# PROBLEM DETAILS
Lines below that include the word "computer" should each be copied.

# INFORMATION SHOWN
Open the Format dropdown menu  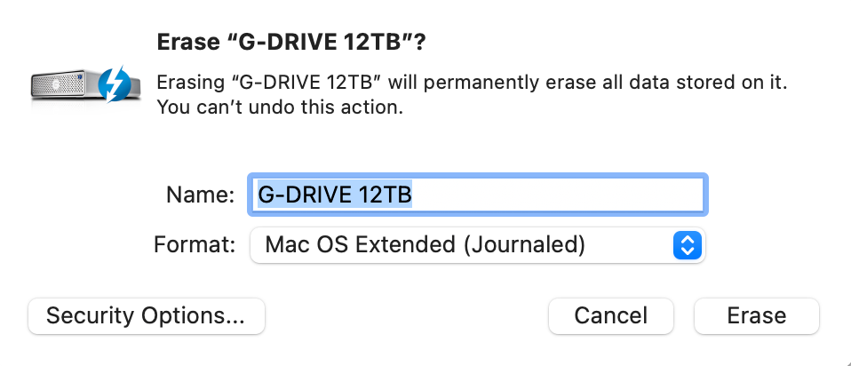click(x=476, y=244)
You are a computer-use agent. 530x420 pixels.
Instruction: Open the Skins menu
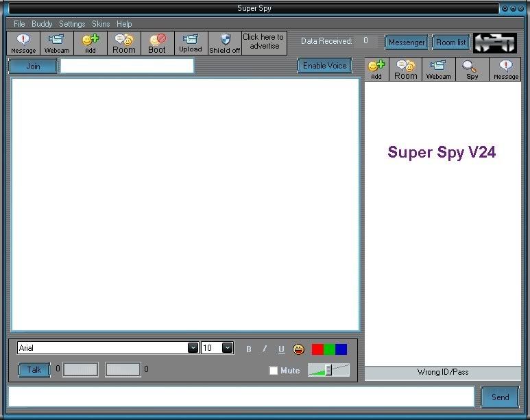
--
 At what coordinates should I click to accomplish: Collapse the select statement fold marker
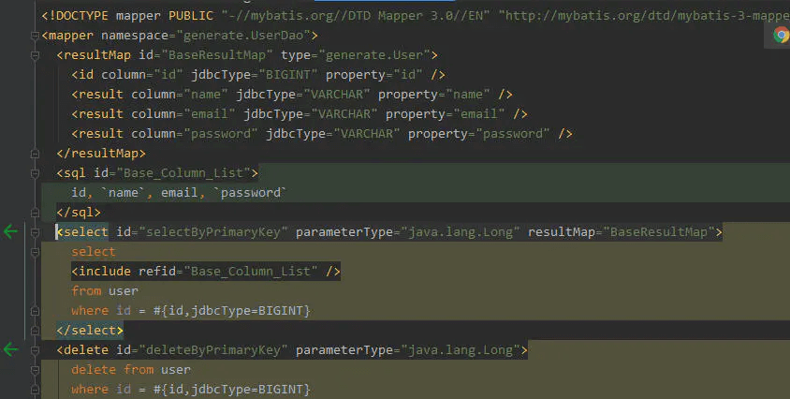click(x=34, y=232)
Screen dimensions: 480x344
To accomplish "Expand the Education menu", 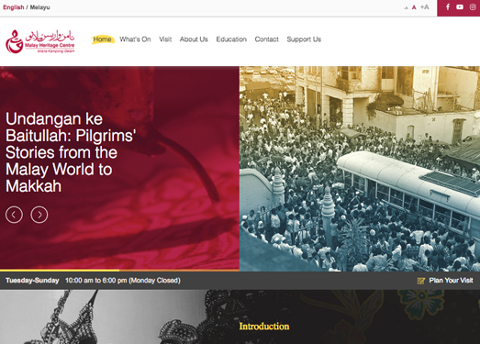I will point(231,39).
--
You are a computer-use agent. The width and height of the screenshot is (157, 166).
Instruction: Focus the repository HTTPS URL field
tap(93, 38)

# THE COMPLETED TASK
You are a computer-use agent. 530x420 pixels.
You are a computer-use agent. The width and height of the screenshot is (157, 166).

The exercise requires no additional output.